I don't know if paying lots of money gets you excellent support; I've never worked for an organization that was in a position to pay that sort of money. (I think you are unlikely to get it from a single vendor, for the reasons outlined in SupportMythPartI.)
But this myth really angers me, and I have recently been able to work out why: we expect things we buy to actually work, especially if they are expensive.
The myth tries to convince you that it is routine to have to pay very large sums of money so that the vendor will fix things that are its own fault. It's trying to convince you that it's right that you pay twice to get a working system. And that is why this myth angers me. I feel that people who buy expensive computer systems have a right to have them work right without spending lots more money.
Also, note that the myth creates a perverse vendor incentive: the more post-sales little problems their systems have, the more you seem to be 'getting your money's worth' from your expensive support contract, so the more it pays for the vendor to allow such little problems to exist.
I'm not likely to get a world where vendors fix problems for free. I can hope for a world where support contracts are more like insurance than prepaid consulting fees. (And this makes the vendor incentives run the right way.)

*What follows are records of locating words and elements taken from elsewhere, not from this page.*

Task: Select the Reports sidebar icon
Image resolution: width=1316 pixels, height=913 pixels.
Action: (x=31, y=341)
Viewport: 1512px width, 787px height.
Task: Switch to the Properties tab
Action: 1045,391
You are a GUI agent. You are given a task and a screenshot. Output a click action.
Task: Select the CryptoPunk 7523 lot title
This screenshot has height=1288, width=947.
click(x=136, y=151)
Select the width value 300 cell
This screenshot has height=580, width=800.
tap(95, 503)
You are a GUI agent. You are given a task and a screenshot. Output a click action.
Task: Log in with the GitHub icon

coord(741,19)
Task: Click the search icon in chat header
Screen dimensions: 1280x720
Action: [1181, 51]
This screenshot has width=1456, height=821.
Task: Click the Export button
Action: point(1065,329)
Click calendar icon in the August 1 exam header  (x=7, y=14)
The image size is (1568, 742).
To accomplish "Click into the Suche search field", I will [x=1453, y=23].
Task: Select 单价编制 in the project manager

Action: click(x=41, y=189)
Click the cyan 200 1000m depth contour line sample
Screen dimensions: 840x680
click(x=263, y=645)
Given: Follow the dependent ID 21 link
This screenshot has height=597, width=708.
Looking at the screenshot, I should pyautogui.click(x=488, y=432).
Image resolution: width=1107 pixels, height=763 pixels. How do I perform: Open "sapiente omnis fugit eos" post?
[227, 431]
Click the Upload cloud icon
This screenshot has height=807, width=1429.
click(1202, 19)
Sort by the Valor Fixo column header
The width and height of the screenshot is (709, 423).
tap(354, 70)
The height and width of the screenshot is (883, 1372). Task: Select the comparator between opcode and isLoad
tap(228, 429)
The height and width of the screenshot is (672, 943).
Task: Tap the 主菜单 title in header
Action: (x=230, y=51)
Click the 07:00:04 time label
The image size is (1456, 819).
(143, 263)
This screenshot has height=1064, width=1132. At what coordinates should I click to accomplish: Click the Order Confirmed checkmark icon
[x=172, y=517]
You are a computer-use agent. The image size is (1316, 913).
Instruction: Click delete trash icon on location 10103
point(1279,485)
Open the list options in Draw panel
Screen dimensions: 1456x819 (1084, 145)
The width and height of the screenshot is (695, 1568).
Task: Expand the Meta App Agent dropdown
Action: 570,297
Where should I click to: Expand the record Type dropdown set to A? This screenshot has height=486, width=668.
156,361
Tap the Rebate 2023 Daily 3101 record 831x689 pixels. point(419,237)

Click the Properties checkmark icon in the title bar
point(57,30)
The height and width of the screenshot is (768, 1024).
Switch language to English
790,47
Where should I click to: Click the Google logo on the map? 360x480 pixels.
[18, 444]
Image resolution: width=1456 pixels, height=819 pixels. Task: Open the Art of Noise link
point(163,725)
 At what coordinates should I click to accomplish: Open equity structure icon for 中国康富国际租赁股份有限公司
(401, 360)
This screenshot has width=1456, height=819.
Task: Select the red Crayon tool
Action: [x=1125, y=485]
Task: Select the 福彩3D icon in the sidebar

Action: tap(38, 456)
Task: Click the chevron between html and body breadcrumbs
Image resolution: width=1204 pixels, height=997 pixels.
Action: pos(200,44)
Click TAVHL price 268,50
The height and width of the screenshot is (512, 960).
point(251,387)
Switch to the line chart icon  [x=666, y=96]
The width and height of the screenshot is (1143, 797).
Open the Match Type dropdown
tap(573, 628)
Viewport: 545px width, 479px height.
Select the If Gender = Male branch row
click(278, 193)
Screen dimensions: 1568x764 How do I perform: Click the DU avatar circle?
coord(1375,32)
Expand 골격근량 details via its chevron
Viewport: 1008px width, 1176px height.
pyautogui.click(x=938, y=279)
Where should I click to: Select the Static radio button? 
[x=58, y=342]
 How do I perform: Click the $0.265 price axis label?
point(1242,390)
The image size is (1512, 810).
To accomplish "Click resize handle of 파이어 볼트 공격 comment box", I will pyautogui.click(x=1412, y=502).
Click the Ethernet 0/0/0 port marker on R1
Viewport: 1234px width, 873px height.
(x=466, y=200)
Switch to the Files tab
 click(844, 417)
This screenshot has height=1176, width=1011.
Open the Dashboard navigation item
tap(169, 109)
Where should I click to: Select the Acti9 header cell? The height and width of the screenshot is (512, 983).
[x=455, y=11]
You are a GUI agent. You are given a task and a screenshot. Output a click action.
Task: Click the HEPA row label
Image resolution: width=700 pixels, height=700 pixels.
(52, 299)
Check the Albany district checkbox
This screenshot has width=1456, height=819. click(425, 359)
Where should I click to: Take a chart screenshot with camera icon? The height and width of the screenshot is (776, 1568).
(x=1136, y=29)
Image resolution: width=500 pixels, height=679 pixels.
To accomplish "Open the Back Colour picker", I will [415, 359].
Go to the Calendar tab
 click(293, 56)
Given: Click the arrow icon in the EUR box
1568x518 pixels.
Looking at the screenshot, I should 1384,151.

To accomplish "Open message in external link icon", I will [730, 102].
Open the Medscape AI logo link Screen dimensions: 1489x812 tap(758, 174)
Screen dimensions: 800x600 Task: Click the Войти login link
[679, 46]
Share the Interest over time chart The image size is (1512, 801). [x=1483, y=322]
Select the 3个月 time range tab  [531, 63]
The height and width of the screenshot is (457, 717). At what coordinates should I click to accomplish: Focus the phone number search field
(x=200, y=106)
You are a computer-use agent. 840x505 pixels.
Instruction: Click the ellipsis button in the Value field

(Similarly I object to the story that one should not object vociferously when vendors stop providing much support because the expense to them of doing so has exceeded the amount you're paying them. The general rule: the vendor's screwups should be its problem, not yours.)
Sidebar: Maintenance, Support, and Consulting
Maintenance is the process of replacing breakable things as (or before) they break. I expect to pay for maintenance, since things like disk drives do wear out sooner or later. (One may have a debate about whether software can be considered 'breakable' or simply 'not working to spec'.)
Consulting is making the system do something new, outside of what you and the vendor agreed on it doing. The vendor can, should, and does charge you for this, and I have no objections to it.
Support is for when the system doesn't work the way the vendor said it would. This is unlike consulting, because the system should work right, and unlike maintenance, because it is not a breakable thing finally breaking.
Disclaimer: all resemblances are totally coincidental
This rant has nothing to do with any relationships between the University of Toronto and its vendors that I have been involved in, which have all been good (or even excellent). It is purely a reaction to being relatively recently re-exposed to this myth in various forms and forums.